Le nouveau règlement sur la protection des données, qui entrera en vigueur le 25 mai prochain, renforce le contrôle des Européens sur leurs informations personnelles. Si les petites entreprises s’en inquiètent, le RGPD souligne en creux l’exception européenne en matière de respect de la vie privée.
Peut-être l’avez-vous remarqué en ouvrant votre page Facebook ou votre compte Whatsapp : les géants du Web mettent à jour leurs conditions d’utilisation pour se mettre en conformité avec le RGPD, ou Règlement général sur la protection des données. Ce texte impose à toutes les sociétés qui recueillent les données personnelles des Européens de mieux les protéger et de les renseigner sur ce qu’elles en font, y compris celles établies hors d’Europe.
Des internautes mieux protégés et des entreprises plus contrôlées
Le RGPD introduit plusieurs nouveautés ambitieuses. Le règlement oblige les entreprises à simplifier leurs conditions d’utilisations et à demander systématiquement l’avis des internautes avant de collecter leurs informations. Les données personnelles pourront être transférées librement d’une plateforme à une autre, le droit à l’oubli sera renforcé, les mineurs de moins 16 ans ne pourront pas décider de laisser une entreprise collecter leurs informations sans l’avis de leurs parents et les internautes devront être avertis en cas de piratage de leurs données.

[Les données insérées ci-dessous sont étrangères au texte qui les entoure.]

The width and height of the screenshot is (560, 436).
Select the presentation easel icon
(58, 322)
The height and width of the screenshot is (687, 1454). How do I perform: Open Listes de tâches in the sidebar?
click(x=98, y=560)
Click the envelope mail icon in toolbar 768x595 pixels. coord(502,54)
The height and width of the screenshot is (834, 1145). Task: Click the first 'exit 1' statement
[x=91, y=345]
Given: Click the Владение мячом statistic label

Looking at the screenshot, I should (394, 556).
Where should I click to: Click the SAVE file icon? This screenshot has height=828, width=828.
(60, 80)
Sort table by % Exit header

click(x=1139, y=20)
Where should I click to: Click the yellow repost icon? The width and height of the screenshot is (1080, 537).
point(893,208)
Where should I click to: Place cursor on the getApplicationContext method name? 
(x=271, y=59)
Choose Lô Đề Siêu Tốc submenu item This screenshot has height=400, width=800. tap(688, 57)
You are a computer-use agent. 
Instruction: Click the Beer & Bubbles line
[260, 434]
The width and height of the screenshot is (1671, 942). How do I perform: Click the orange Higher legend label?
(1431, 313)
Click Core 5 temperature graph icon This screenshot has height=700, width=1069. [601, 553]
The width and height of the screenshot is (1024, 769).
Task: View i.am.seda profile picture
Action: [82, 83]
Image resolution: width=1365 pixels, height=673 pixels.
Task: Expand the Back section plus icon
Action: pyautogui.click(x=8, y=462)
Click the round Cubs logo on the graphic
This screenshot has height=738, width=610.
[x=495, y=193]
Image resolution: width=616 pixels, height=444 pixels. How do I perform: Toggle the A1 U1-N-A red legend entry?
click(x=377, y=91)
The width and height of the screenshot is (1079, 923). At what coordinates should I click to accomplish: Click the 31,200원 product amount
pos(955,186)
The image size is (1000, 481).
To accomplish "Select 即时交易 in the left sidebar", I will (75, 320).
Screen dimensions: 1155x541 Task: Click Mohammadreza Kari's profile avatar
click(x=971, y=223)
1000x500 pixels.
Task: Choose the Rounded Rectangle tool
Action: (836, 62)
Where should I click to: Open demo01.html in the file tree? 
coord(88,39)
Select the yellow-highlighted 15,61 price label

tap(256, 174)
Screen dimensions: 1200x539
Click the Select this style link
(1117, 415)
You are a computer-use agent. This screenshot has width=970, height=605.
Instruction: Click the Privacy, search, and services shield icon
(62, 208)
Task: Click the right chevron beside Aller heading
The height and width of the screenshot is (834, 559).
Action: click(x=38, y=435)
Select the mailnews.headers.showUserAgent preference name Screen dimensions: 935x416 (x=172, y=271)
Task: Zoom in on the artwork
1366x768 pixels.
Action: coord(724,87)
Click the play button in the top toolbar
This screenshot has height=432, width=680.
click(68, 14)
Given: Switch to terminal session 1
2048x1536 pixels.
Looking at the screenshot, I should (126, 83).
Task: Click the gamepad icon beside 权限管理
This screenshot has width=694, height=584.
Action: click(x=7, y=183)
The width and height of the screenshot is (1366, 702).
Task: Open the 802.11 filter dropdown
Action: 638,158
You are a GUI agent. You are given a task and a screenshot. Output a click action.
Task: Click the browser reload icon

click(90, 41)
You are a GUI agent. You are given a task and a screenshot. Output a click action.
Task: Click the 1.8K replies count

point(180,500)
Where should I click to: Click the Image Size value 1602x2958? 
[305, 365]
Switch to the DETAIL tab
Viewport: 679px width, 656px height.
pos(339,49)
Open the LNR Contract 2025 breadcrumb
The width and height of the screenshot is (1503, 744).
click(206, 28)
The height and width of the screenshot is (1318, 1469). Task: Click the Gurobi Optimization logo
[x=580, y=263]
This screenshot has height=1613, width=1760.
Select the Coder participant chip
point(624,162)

Enfin, le RGPD autorise les associations à lancer des actions collectives sur la protection des données ; l’association la Quadrature du Net a déjà intenté pas moins de 12 recours collectifs contre les géants Youtube, Amazon ou Facebook. Surtout, toute infraction à ces règles pourra être condamnée d’une amende jusqu’à 4% du chiffre d’affaires mondial ou 20 millions d’euros, contre 3 millions d’euros seulement dans la précédente législation.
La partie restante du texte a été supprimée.